Thanks for the welcome.

Dan


----------



## Eric Animal (Oct 28, 2007)

Yep, you can get 2-3 more inches of leg room. Good Luck with the buy, and post pics when you get the car!! E


----------



## pontiac (Mar 6, 2011)

remove tracks from seats, drill new holes in track where seat bolts go thru. good for a couple of inches. bigger issue is space between the seat and the steering wheel.


----------



## jigaway (Jul 2, 2011)

Will look at this solution too once I get her.. I am tall and lean, so not too worried about the space between me and wheel. 

thanks for the help


----------



## Too Many Projects (Nov 15, 2008)

Welcome to the forum.
There are seat "extenders" for sale on ebay, and I'd imagine from restoration sources, that bolt to the floor and the seat to move it back. NO drilling/fabricating required. Can't find the link right now. I'll post when I come across it.


----------



## Pontiacdude (May 4, 2011)

I had same problem with my 68. I saw those extenders on ebay and they were so simple to make. And if you make your own, you can make them longer or shorter if needed. Mine worked out great.


----------



## Too Many Projects (Nov 15, 2008)

Pontiacdude said:


> I had same problem with my 68. I saw those extenders on ebay and they were so simple to make. And if you make your own, you can make them longer or shorter if needed. Mine worked out great.
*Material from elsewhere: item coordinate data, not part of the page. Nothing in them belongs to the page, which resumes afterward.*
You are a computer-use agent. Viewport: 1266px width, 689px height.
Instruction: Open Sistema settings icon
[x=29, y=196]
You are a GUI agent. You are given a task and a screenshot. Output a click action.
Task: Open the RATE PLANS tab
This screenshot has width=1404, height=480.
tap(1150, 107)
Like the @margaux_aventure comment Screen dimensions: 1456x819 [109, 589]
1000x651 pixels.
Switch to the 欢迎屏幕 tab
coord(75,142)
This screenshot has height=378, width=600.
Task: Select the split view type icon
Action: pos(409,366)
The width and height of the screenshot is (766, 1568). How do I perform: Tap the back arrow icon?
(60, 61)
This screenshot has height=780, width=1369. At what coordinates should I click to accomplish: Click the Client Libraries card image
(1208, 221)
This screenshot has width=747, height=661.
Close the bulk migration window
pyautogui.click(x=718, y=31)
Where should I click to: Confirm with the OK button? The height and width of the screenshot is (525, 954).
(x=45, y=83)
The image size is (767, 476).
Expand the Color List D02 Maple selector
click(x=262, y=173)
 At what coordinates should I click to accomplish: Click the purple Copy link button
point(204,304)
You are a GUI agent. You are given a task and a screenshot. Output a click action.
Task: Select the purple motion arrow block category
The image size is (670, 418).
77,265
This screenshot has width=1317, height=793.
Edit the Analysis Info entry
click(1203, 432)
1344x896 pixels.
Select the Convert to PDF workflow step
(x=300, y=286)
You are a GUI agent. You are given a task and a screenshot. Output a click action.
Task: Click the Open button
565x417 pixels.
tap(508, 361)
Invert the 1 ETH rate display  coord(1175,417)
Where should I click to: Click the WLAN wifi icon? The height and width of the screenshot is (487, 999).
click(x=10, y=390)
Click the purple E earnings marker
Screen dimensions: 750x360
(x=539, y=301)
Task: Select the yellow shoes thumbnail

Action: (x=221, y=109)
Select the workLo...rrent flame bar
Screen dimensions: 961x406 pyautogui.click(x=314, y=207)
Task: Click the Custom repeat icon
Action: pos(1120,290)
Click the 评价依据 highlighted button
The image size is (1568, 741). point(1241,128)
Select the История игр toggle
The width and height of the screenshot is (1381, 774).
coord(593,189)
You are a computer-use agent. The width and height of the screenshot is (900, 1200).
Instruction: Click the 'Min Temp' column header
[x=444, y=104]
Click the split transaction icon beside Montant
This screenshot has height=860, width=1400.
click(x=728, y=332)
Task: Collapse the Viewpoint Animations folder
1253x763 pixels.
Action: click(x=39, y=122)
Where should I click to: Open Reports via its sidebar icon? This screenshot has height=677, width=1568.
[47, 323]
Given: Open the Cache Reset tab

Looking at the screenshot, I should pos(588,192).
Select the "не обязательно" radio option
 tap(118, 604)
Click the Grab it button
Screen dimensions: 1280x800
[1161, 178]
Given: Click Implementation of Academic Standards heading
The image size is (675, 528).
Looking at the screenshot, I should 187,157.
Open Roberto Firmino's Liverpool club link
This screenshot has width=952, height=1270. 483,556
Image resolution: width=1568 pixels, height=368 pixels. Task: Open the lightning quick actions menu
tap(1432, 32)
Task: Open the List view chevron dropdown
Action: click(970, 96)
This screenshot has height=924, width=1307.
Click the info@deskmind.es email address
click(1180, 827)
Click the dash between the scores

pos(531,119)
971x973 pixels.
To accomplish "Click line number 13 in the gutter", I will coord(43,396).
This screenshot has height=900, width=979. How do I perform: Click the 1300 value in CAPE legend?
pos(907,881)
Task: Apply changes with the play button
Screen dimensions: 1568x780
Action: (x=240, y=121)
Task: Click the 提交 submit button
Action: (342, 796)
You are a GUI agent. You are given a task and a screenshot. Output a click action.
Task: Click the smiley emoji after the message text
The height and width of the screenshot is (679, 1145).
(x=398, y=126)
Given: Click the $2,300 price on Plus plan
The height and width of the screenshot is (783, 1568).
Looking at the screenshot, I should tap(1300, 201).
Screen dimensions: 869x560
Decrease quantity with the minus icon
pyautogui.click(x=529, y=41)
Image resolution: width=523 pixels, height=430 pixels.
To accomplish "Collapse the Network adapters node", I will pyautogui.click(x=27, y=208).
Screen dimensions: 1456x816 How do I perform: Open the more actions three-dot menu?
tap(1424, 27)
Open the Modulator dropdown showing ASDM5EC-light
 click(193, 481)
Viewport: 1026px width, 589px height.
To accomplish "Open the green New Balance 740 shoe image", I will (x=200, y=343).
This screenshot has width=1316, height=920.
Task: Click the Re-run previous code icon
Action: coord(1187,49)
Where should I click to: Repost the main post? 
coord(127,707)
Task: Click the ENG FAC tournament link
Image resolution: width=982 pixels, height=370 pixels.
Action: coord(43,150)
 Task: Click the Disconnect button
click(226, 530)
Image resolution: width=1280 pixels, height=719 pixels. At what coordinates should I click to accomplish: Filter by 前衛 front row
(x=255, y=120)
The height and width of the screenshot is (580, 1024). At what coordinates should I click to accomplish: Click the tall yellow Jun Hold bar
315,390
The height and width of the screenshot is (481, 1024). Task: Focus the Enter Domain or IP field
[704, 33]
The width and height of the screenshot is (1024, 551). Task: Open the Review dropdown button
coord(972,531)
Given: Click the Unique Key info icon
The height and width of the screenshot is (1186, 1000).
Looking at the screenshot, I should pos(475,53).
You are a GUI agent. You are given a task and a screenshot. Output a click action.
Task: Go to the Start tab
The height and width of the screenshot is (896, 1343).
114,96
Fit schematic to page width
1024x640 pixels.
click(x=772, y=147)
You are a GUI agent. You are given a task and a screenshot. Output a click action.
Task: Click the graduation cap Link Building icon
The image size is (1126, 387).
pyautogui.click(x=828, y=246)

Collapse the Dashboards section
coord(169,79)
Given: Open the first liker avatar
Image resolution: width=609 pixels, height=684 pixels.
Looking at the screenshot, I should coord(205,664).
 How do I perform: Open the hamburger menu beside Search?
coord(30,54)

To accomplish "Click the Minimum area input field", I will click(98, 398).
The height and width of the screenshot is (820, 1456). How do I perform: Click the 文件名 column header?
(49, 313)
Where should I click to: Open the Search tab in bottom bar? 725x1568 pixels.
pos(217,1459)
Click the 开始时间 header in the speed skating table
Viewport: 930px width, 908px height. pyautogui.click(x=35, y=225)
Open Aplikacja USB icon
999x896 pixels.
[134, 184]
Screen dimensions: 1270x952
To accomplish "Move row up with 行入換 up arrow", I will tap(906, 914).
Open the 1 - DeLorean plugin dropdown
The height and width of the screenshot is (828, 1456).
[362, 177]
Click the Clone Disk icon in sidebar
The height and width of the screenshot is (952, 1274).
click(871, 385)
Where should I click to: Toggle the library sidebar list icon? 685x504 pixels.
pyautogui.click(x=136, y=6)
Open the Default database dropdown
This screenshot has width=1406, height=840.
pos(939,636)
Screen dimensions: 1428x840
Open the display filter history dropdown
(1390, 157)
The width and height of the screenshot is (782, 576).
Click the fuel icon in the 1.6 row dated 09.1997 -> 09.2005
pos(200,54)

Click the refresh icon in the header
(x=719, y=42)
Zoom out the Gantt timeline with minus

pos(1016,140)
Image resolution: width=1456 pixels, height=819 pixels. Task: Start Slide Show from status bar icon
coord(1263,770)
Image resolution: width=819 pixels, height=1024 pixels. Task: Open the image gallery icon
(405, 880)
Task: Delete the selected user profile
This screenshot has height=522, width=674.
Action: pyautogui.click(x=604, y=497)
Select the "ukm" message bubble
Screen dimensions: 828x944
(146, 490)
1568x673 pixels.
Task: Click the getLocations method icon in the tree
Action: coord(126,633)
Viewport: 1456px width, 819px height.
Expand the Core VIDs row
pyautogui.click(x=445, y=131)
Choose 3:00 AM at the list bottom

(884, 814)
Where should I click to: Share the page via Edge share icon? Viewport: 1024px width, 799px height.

That would be the way to go if he has the tools/materials/facility to make them himself....:cool


----------



## jigaway (Jul 2, 2011)

Thanks gain for the further suggestions. I have an <excellent> machine shop nearby. A friend there does brilliant work and I think this would be perfect for him.. If someone could post a picture of a good fabrication, or a link to the seat extenders, that would be super. 

Many thanks. Sucks sometimes to be tall! One shold be totally kicked back and taking it all in when driving the greatest car of all time:cool

Dan


----------



## Eric Animal (Oct 28, 2007)

I'm only 6'1"....my head hits the headliner if I sit straight in a new Cumaro...:lol:


----------



## ALKYGTO (Mar 29, 2010)

Get a convertible..... :lol:


----------



## jigaway (Jul 2, 2011)

Found this. Looks straight forward and easy.

Seat Track Extension Install - How to increase leg room in your classic car

Dan


----------



## ppurfield001 (Jan 21, 2008)

jigaway said:


> Thanks gain for the further suggestions. I have an <excellent> machine shop nearby. A friend there does brilliant work and I think this would be perfect for him.. If someone could post a picture of a good fabrication, or a link to the seat extenders, that would be super.
> 
> Many thanks. Sucks sometimes to be tall! One shold be totally kicked back and taking it all in when driving the greatest car of all time:cool.
> 
> ...




I'm 6'9" and understand your frustration. I had 2005 GTO seats installed in my 1967 GTO and had them set back so far that I have to move the driver's seat up a little to reach the pedals (just for the hell of it). First time in my life that has happened........Good luck with your project.


----------



## Eric Animal (Oct 28, 2007)

Hey Paul, How have you been?? Eric:seeya:


----------



## Pontiacpurebrred (Jun 22, 2011)

ppurfield001 said:


> I'm 6'9" and understand your frustration. I had 2005 GTO seats installed in my 1967 GTO and had them set back so far that I have to move the driver's seat up a little to reach the pedals (just for the hell of it). First time in my life that has happened........Good luck with your project.


I am wanting to do a full custom interior in my 69 Custom-S to GTO resto-mod. I have looked at several options for new seats but I am definitely going with heated electric seats and I am wondering, when you installed the modern GTO seats did you use existing mounting holes in the floorboard or did you drill new ones? I was under the car yesterday when we were pulling the auto shifter and linkage and it's easy to see the stock mounting plates and it's obvious they are reinforced. What I am wondering is can I just weld some reinforcement in there and mount whatever seats I get safely and securely? I won't be modding the seat belts, so they will still be solidly attached, but I would like the security of knowing the seats are in there as solidly as was intended from the factory. 

Thanks,
S


----------



## Eric Animal (Oct 28, 2007)

S, I am in the process of doing a 67 resto-modo-frankensteino right now.....the FRONT seats are very compatable with our cars. The REAR seats need a lot of mods. The 2004-06 GTO seat tracks need to be modified and lowered to fit the A body floor. The mounting pionts at the floor must be moved(and reinforced), or adaptor brakets fabricated. Not too hard, but very important safety wise. Eric P.S. Also see member CRUSTYSACK's 65 GTO build.:cheers


----------